(Text passage):
::::::

RE: pscychological anxiety

by anti-ist-itis-eatis

Posted to Poetry and Politics on 2003-01-31 10:28:00

my mom is schizophrenic, levi, (or was at least diagnosed as one) and i have bullshited a therapist or two in my day, when my parents were “worried” about me, mainly because my mom was up in arms that some of the poetry that i showed her said, “soft signs” to her, besides having had to deal with some delayed development as far as, not when is started speaking, but the pretty severe speech disability or “communicative disorder” or whatever i had when i was very, very young.

my mom mostly dealt with it during her first few years of college, and is extremely lucky in that most of her symptoms have receded, and never bugged her again for over 25 years, and she was able to go on and be a fairly successful mother and have a fulfilling career. but she is more the exception, because i think only about 10-13% of schizophrenics are ever able to go and have a full time job.

::::::

(Data under study):
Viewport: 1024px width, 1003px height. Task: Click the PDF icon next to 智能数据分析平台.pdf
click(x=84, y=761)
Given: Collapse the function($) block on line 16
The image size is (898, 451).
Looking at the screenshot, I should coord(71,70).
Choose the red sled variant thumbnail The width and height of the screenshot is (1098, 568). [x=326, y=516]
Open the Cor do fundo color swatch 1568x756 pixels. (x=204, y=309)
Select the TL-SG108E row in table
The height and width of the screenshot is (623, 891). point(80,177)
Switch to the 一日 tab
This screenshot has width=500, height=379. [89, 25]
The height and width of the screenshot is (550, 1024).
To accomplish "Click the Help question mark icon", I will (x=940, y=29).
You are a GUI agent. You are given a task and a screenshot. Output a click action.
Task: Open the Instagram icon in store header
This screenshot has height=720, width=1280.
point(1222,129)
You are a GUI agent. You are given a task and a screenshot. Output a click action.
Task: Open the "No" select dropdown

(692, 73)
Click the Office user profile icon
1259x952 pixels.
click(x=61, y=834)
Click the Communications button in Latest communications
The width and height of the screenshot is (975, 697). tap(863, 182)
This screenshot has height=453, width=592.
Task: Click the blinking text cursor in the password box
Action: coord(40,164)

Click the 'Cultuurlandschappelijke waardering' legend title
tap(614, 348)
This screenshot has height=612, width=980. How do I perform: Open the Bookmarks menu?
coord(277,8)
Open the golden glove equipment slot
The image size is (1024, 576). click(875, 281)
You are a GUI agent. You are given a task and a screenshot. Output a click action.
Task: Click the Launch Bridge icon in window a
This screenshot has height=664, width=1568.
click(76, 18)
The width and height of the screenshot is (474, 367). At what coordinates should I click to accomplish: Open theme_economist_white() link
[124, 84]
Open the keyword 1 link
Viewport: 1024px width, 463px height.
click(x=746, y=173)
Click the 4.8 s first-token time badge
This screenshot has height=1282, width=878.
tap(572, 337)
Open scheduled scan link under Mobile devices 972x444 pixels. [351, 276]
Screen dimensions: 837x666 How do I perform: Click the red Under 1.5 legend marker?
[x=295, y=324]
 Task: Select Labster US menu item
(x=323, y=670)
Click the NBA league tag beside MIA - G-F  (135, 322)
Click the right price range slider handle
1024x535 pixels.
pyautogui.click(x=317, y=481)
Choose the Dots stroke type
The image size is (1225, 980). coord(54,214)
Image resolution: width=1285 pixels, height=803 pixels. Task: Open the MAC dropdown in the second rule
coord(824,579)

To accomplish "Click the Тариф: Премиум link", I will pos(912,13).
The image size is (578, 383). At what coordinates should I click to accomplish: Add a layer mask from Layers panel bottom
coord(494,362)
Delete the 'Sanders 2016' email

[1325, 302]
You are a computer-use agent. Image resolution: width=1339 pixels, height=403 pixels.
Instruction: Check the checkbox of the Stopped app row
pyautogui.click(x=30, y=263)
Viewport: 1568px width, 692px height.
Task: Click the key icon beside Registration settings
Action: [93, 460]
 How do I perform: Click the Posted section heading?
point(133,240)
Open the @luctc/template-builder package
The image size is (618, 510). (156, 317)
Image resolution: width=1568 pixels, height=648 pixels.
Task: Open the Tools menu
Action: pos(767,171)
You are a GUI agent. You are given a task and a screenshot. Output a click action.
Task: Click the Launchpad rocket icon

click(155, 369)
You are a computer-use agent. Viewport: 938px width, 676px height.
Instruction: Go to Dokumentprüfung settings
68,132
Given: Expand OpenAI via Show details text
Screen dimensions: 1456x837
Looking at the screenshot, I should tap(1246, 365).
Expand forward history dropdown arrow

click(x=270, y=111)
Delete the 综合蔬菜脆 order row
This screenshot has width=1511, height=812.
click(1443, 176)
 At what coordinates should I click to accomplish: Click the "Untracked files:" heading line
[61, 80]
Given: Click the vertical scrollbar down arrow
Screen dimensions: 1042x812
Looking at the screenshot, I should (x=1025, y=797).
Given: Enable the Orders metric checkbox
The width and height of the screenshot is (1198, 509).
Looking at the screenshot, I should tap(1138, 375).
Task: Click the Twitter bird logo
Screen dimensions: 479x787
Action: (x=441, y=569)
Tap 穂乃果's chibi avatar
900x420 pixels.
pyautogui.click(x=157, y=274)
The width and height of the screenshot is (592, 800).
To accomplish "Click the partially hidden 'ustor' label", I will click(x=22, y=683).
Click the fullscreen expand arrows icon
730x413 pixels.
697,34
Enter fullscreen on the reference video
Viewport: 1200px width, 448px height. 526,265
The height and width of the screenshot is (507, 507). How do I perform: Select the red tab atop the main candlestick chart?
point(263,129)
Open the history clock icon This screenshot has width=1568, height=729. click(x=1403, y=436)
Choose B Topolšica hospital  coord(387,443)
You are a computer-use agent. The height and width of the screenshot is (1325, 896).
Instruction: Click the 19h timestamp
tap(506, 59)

::::::

(Questions):
a - Reproduce the passage of the forum post between "my mom mostly" and "full time job.", inclusive.
b - In the forum post, what portion of schizophrenics does the writer believe are ever able to hold a full-time job?
c - Go on with the forum post from where it stops.
The items can be set aside; they are not needed for anything here.

(Written answers):
a -
my mom mostly dealt with it during her first few years of college, and is extremely lucky in that most of her symptoms have receded, and never bugged her again for over 25 years, and she was able to go on and be a fairly successful mother and have a fulfilling career. but she is more the exception, because i think only about 10-13% of schizophrenics are ever able to go and have a full time job.

b - About 10-13%.

c -
as far as psychology / psychoanalyists go that i’ve read:

carl jung
r.d. laing
rollo may
erich fromm
jaques lacan
sigmund freud
e fuller torrey

at least i read alot of that stuff when i was a teenager, or in my eary 20s. i think that petered off when i hit 22 and became disillusioned with the whole affair. i think the song “i’ve seen both sides now” sums up how i was left feeling about exploring my own “interiority”. in some respects, i remain interested-psychology is one of the building stones of philosophy-and it certainly hasn’t ended. but regard the whole affair with a grain, if not a ton of salt. i think it can be a rather tautological affair as far as what is considered “normal” and what is considered “weird”.

“i think they’re weird.
they think i’m weird.
we’re both right on target”

charles bukowski

that is, roughly, how i frame the whole question of psychology / psychoanalysis. in some ways, i think people who obsess about it too much are obsessing over nothing.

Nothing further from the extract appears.